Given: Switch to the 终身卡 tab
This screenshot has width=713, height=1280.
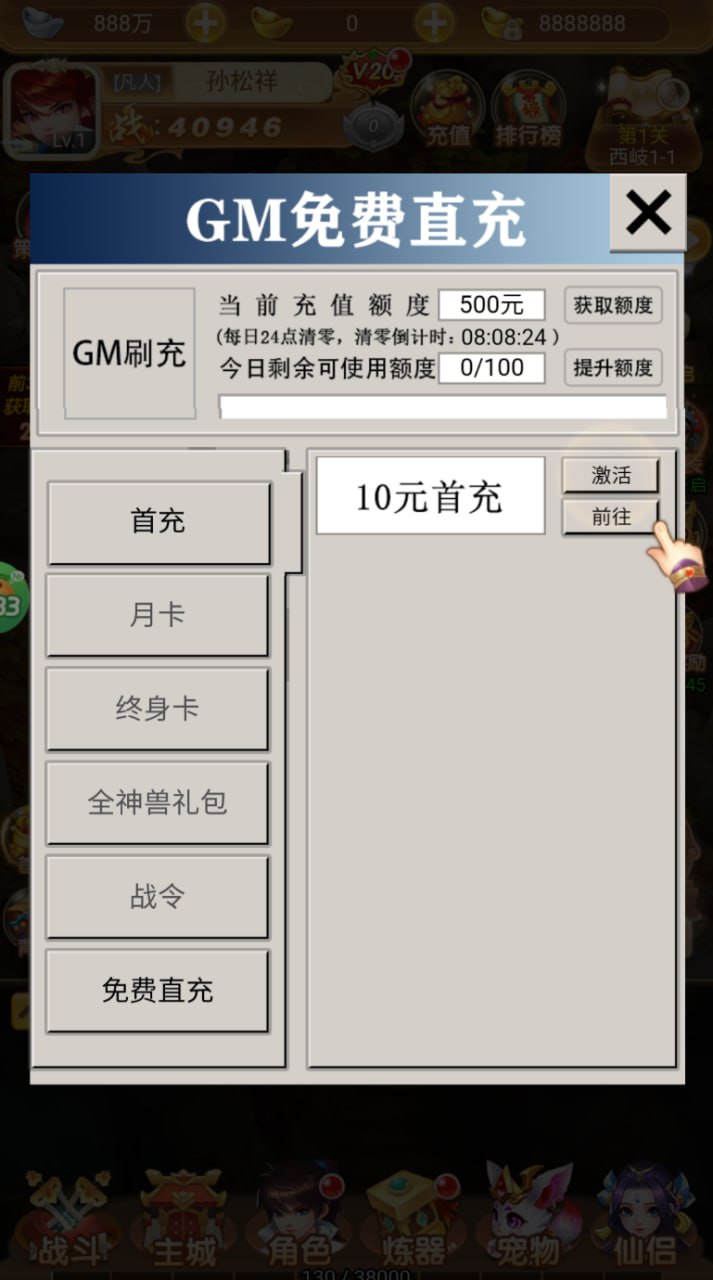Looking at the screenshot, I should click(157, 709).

...

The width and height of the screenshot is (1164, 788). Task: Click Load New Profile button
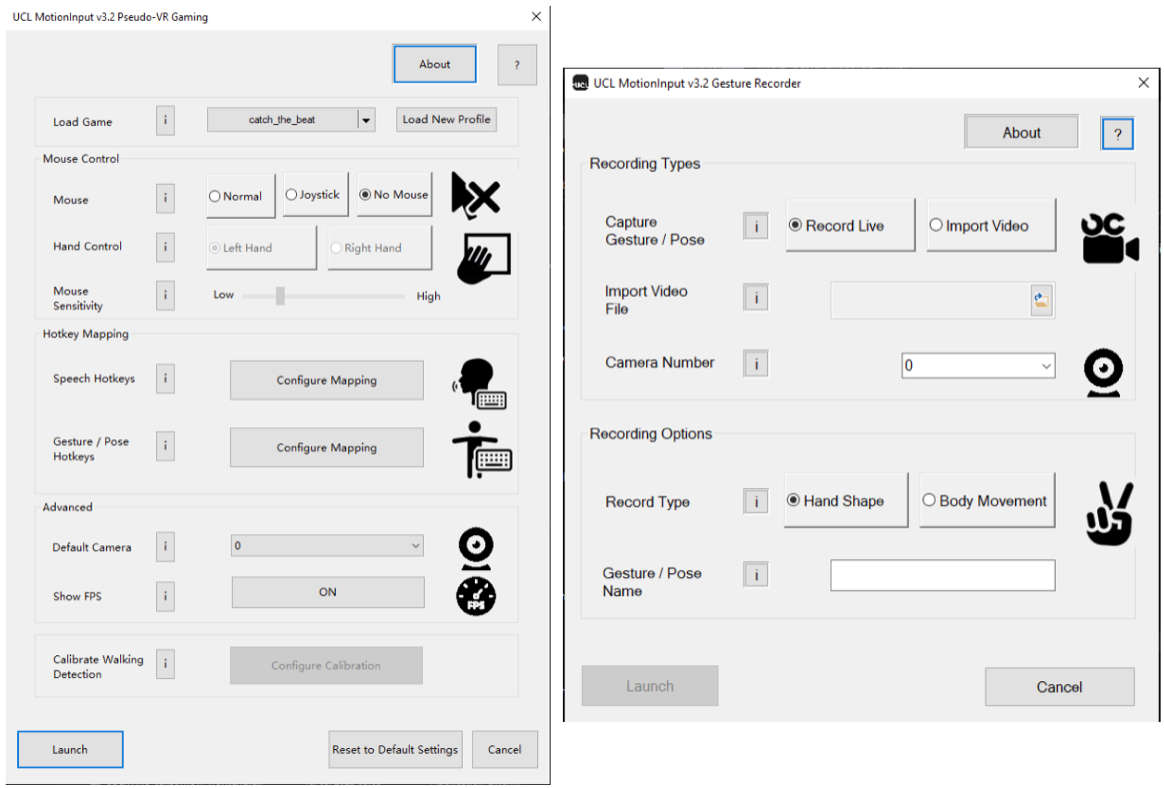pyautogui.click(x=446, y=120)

_Exercise_:
Retype the records starting at the line that contains "The width and" and ending at the line that contains "pyautogui.click(x=446, y=120)", and leave the pictures out of your answer.

_Answer_:
The width and height of the screenshot is (1164, 788). Task: Click Load New Profile button
pyautogui.click(x=446, y=120)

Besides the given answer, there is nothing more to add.